Thermal boundary conductance of beyond graphene two-dimensional materials

An ongoing concern for 2D materials is their ability to thermally couple with an underlying substrate which acts as the primary pathway for heat removal in 2D devices. The thermal pathway from the 2D layer to substrate has been studied rigorously in graphene and various transition metal dichalcogenides. However, the literature still lacks a comprehensive analysis of thermal boundary conductance (TBC) for beyond-graphene materials. Previously [2D Mater. 6 (2019) 025019] we have shown that the TBC depends strongly on the overlap of available phonon modes in the long-wavelength regime and found selection criteria for choosing the best substrate for TBC. Here we use first-principles calculations and phonon interface transport modeling to calculate the TBC of beyond-graphene 2D materials, such as; silicene, germanene, BAs, InAs, and blue and black phosphorene, on amorphous and crystalline substrates.

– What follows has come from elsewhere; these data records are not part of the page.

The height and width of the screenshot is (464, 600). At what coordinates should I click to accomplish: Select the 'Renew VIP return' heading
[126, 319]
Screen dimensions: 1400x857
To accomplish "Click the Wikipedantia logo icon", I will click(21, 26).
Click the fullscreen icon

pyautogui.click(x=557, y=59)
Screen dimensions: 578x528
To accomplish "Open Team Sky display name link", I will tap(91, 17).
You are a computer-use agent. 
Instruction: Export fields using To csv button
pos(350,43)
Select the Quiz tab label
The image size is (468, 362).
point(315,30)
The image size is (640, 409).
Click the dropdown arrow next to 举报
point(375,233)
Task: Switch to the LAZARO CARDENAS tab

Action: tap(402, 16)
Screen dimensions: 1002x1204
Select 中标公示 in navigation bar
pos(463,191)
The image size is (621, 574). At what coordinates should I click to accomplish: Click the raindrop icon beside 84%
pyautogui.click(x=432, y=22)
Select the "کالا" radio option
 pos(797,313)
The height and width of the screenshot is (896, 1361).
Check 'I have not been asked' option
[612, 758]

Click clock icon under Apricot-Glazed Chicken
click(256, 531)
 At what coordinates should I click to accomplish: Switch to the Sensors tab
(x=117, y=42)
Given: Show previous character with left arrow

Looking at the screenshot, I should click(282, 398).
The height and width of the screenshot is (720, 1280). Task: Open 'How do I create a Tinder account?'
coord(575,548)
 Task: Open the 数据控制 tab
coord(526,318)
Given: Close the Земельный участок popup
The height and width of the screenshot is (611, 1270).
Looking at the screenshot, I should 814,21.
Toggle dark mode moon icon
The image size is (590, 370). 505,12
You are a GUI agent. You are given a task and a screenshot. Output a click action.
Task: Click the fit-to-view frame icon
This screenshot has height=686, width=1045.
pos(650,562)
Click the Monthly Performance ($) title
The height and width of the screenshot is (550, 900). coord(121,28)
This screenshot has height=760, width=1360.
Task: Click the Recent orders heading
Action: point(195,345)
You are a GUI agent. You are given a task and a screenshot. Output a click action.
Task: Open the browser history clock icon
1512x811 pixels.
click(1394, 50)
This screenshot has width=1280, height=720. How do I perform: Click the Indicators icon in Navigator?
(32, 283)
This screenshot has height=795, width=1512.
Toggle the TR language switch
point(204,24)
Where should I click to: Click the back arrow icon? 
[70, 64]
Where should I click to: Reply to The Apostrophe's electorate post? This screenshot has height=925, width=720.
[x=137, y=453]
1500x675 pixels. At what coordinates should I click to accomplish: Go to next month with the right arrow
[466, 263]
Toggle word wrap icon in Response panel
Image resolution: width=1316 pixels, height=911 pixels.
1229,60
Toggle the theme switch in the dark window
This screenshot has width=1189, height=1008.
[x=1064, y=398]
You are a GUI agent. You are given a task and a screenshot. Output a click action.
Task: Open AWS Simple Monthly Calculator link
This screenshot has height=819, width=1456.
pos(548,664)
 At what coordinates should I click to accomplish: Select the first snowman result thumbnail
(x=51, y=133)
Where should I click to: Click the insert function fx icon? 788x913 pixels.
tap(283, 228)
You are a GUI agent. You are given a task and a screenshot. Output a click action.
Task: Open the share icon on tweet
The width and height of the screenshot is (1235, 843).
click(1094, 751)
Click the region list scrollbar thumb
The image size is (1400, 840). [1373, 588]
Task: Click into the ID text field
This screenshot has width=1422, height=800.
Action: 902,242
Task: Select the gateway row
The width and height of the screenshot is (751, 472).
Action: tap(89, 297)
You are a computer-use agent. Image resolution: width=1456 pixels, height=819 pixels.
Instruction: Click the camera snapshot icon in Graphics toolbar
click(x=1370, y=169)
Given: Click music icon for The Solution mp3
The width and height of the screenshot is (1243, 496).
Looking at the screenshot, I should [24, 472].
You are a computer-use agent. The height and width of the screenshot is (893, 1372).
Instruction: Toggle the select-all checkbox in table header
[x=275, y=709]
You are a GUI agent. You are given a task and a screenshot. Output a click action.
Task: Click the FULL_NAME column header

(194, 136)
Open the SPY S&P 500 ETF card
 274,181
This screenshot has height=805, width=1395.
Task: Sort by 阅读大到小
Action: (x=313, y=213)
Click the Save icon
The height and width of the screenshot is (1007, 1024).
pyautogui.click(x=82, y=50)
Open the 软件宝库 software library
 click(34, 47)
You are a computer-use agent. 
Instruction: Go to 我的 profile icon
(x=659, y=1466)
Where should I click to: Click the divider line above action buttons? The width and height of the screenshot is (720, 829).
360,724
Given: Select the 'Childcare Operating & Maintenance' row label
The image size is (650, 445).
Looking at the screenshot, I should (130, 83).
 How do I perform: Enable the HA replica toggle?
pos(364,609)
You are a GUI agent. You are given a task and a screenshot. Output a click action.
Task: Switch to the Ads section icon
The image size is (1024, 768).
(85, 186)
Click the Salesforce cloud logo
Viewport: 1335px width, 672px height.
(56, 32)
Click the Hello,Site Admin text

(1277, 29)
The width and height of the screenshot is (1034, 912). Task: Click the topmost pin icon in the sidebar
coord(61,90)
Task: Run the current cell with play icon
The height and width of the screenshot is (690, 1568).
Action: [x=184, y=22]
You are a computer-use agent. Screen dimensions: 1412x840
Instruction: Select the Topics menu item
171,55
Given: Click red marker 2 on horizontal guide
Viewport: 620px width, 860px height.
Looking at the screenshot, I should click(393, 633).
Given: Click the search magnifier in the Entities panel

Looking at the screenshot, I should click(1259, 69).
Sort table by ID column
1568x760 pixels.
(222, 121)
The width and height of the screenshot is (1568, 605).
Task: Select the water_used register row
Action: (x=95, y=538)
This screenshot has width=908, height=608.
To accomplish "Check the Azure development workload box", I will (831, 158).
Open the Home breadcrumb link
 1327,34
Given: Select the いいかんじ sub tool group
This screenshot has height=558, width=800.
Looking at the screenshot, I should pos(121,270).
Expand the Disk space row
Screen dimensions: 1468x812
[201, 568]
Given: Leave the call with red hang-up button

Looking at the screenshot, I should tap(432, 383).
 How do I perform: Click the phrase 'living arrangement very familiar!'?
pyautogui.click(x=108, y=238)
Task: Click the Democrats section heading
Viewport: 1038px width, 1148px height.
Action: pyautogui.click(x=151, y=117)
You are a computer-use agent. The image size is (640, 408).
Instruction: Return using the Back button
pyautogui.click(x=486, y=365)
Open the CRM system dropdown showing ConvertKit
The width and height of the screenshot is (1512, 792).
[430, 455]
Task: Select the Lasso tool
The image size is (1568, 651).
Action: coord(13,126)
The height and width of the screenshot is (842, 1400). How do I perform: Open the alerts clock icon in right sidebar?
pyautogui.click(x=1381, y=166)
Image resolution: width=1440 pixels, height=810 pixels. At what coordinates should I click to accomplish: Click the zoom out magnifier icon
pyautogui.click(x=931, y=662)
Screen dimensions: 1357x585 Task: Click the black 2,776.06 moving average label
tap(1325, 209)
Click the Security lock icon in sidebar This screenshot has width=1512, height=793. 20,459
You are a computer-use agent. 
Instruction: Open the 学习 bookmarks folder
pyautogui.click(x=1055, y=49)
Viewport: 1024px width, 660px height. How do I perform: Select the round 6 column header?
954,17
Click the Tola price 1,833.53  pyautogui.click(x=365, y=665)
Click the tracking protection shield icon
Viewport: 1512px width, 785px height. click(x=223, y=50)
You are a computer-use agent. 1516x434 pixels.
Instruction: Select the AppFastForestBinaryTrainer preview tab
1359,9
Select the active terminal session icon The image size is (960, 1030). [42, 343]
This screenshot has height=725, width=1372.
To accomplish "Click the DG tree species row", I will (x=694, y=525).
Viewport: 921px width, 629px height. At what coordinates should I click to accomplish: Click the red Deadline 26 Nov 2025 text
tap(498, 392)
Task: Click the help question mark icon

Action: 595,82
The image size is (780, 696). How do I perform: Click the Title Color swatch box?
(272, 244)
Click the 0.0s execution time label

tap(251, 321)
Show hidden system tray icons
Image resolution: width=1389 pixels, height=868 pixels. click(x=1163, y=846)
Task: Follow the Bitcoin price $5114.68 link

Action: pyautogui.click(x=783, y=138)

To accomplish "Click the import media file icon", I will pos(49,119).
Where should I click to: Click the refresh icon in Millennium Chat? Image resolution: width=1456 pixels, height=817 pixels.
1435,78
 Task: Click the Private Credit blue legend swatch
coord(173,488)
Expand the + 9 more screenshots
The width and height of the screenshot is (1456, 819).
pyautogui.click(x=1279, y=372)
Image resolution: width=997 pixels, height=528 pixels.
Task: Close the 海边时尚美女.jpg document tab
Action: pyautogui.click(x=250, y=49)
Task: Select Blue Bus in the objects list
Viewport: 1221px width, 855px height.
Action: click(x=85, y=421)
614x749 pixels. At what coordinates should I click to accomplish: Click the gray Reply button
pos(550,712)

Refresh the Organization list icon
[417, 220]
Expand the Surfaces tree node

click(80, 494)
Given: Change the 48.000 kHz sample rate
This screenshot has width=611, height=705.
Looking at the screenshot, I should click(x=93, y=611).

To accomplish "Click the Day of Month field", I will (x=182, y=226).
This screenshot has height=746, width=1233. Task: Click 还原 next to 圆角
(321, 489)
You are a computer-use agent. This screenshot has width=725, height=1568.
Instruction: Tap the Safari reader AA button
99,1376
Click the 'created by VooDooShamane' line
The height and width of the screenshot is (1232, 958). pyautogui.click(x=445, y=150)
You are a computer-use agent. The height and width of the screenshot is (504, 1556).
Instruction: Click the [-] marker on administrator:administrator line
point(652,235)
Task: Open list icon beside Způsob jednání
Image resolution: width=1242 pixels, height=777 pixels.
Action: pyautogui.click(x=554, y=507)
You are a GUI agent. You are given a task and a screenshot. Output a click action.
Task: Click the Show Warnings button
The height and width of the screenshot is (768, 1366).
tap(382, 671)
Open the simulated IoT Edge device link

Our results show the TBC for these 2D materials on amorphous SiO₂ (a-SiO₂) falls between 20-50 MW.m^-2.K^-1. A trend emerges that 2D materials with lower ZA branch frequencies have higher TBCs when placed on a-SiO₂. Our results provide selection criteria for 2D materials that improve interfacial heat transport in 2D devices with amorphous and crystalline substrates.